◆ TASK PROMPT
Which lines in the entries below contain the word "corner"? Report each of them in full.

◆ RECORDS FOR THIS EXERCISE
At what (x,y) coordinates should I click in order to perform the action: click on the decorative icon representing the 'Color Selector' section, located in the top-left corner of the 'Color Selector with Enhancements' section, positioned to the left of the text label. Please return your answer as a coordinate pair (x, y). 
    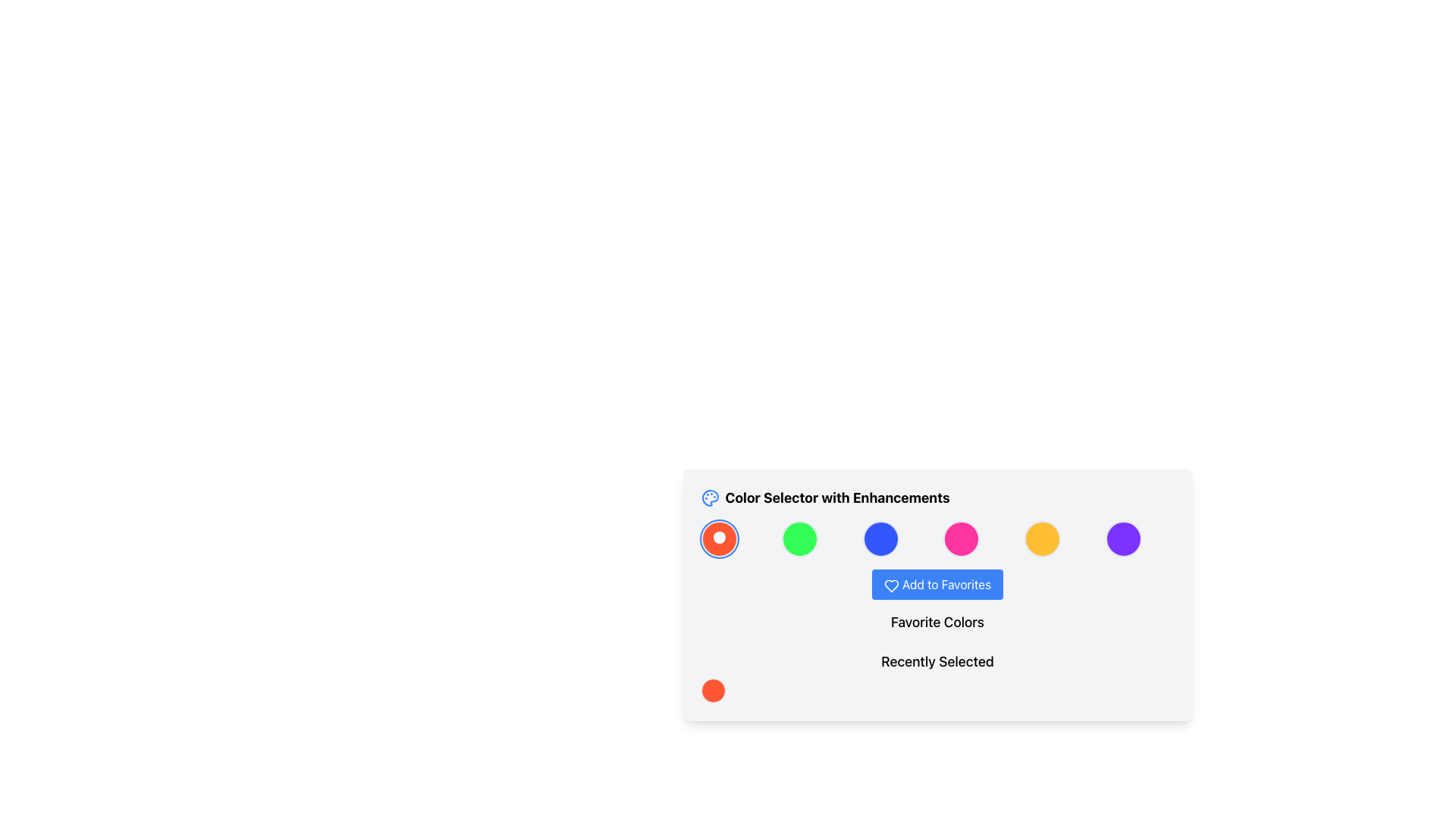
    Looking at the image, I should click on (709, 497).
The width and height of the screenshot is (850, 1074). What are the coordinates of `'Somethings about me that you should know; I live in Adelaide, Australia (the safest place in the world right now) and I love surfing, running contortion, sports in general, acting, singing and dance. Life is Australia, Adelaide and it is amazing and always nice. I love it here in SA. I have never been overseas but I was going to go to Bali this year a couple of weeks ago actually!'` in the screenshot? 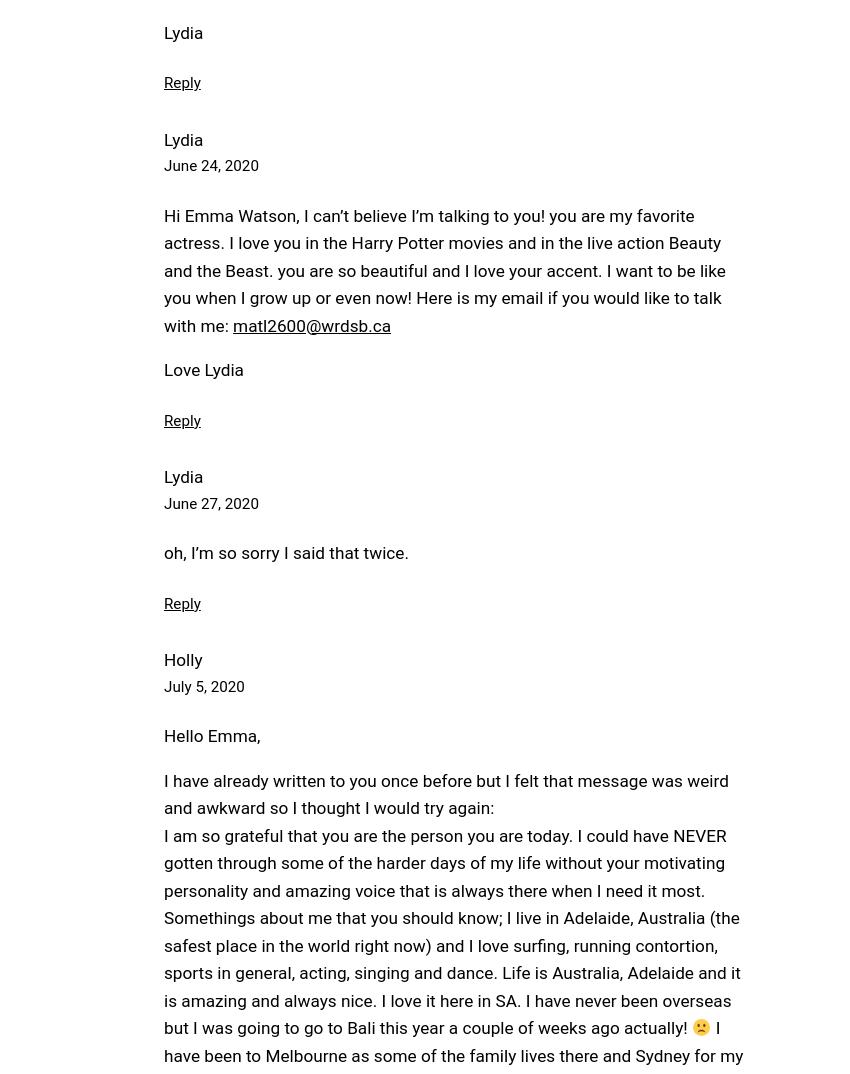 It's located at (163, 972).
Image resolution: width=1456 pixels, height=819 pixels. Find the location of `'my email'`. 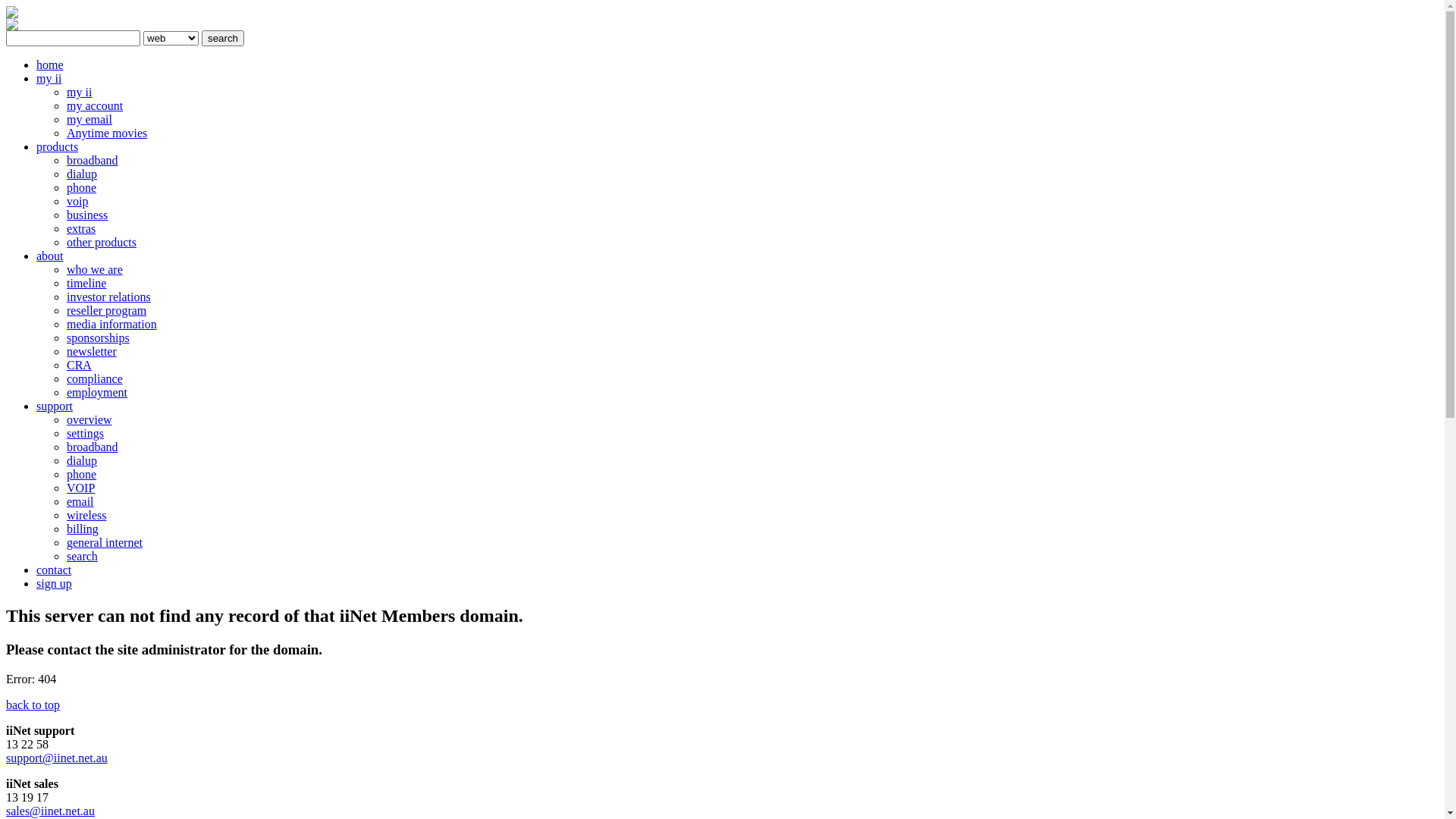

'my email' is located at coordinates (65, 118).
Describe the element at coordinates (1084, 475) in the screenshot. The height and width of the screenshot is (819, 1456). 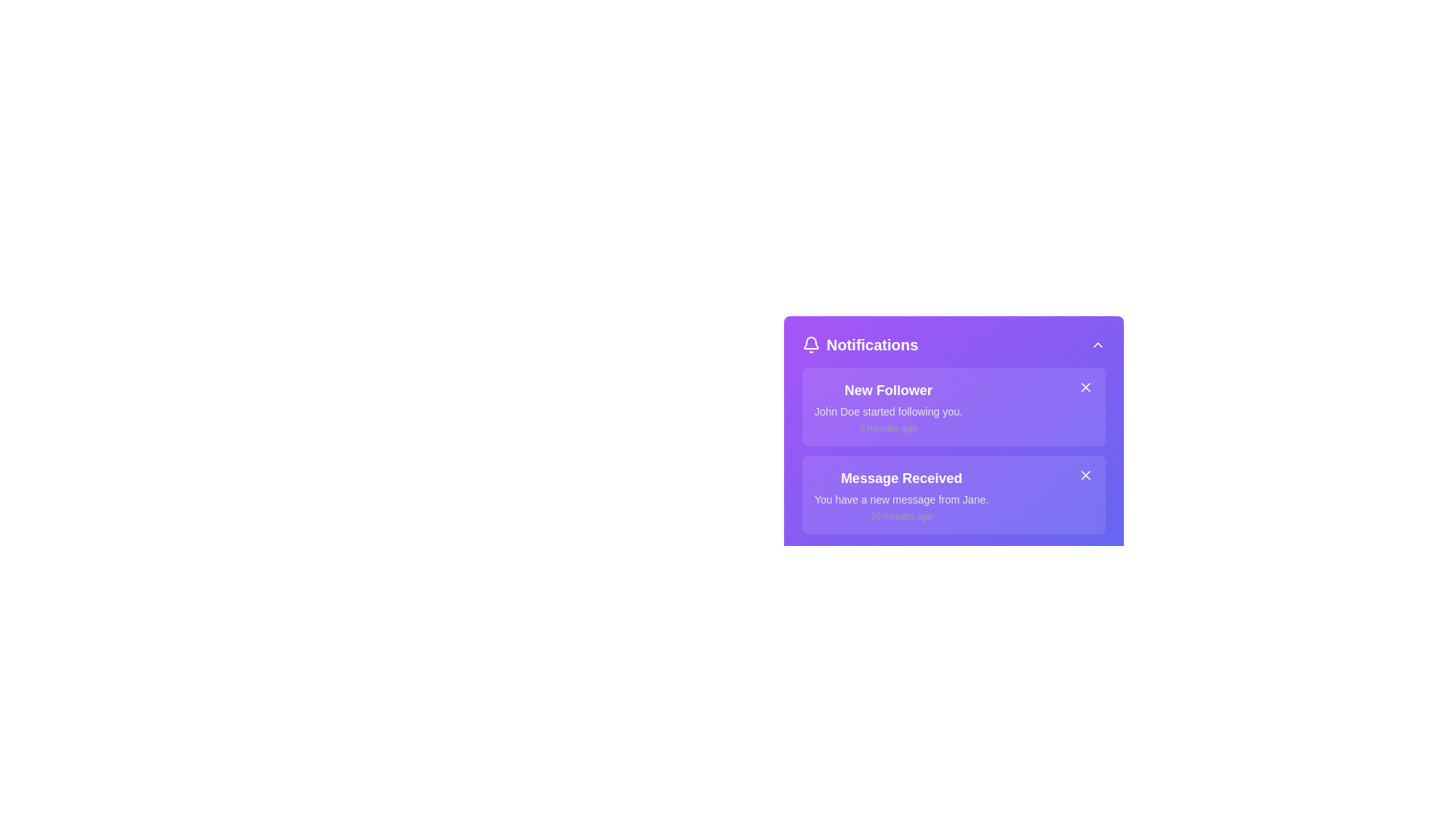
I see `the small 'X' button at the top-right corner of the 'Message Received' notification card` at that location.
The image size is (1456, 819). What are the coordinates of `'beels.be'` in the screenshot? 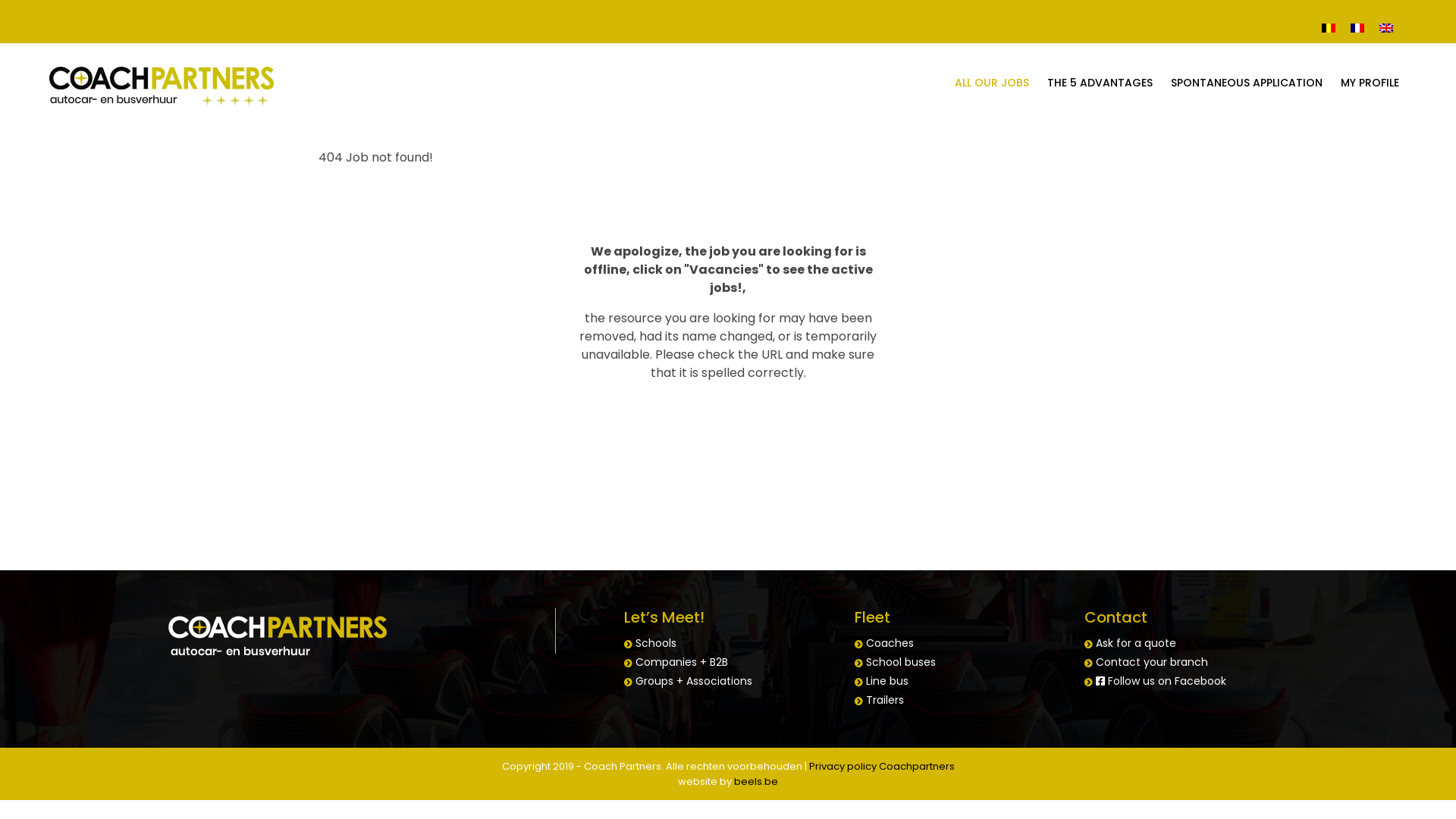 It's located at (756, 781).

◆ RIGHT ANSWER
At what (x,y) coordinates should I click in order to perform the action: click on the decorative icon representing the 'Color Selector' section, located in the top-left corner of the 'Color Selector with Enhancements' section, positioned to the left of the text label. Please return your answer as a coordinate pair (x, y). 
I see `the small 'X' button at the top-right corner of the 'Message Received' notification card` at that location.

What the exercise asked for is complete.